For instance, Upptime doesn’t tell us anything about the state of our backends. A service’s frontend might be up and routing traffic, but the backend worker processes could be failing to update reports.
Going forward: Juju Charms and COS
To address the missing backend statuses, we are leaning into the work done in recent Ubuntu cycles to transition and encapsulate our legacy services into Juju Charms.
By charming our services, we aren’t just improving deployment; we are creating a standardized platform for managing the entire operational lifecycle of these applications. Currently, our charms are doing a great job at running the services, but they lack built-in monitoring and reporting. Adding better observability into these charms is something we plan to work on during the upcoming cycles.
To achieve this, we plan to integrate our charmed services with the Canonical Observability Stack (COS).
How COS Delivers Value
COS bundles standard monitoring tools (like Prometheus and Grafana) to give us a look inside our applications, rather than just pinging them from the outside.
By integrating our backend infrastructure with COS, we can achieve two major improvements:
- Actionable Alerting: We can set up intelligent, automated alerts for when a backend process silently fails or a job queue gets stuck.
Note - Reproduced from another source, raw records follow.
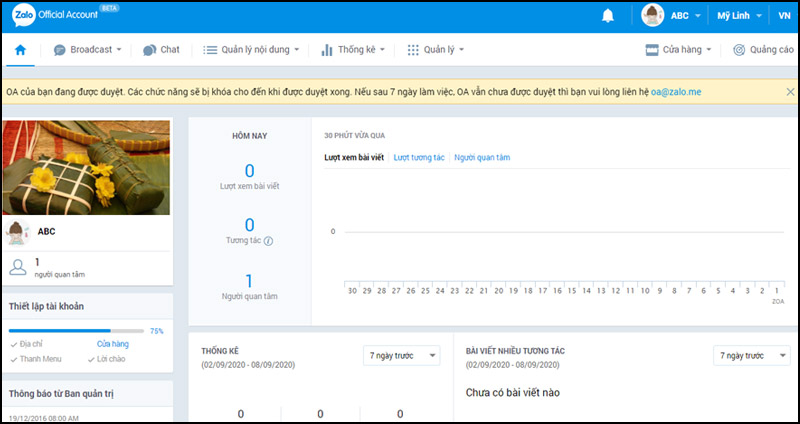The image size is (800, 424).
Task: Click the ABC account avatar in header
Action: (x=654, y=16)
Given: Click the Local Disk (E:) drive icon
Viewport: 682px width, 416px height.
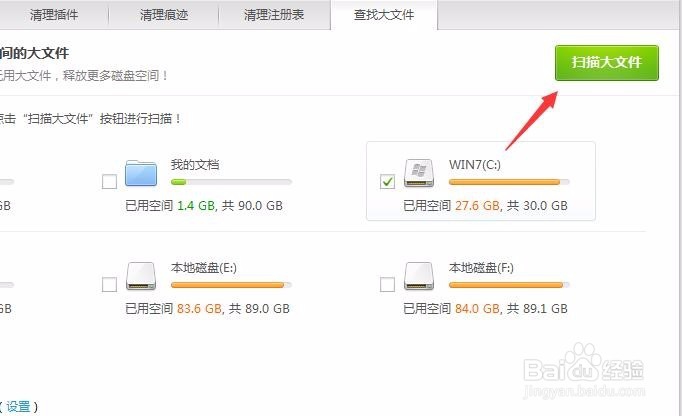Looking at the screenshot, I should pos(141,276).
- Surfacing Meaningful Metrics: Instead of relying on a simple “green/red” status, we will be able to surface actual operational data. For example, we can provide dashboards showing exactly when a specific report was last successfully updated, or the current status of the backend.
This transition will take some time, but it will fundamentally shift our infrastructure from being reactive to proactive, providing a much more robust foundation for the distro.
Feedback
Please take a look at the Ubuntu Engineering Upptime page and let us know any services are currently missing for the list.
We also welcome any questions you might have about the current status or the plan for future cycles.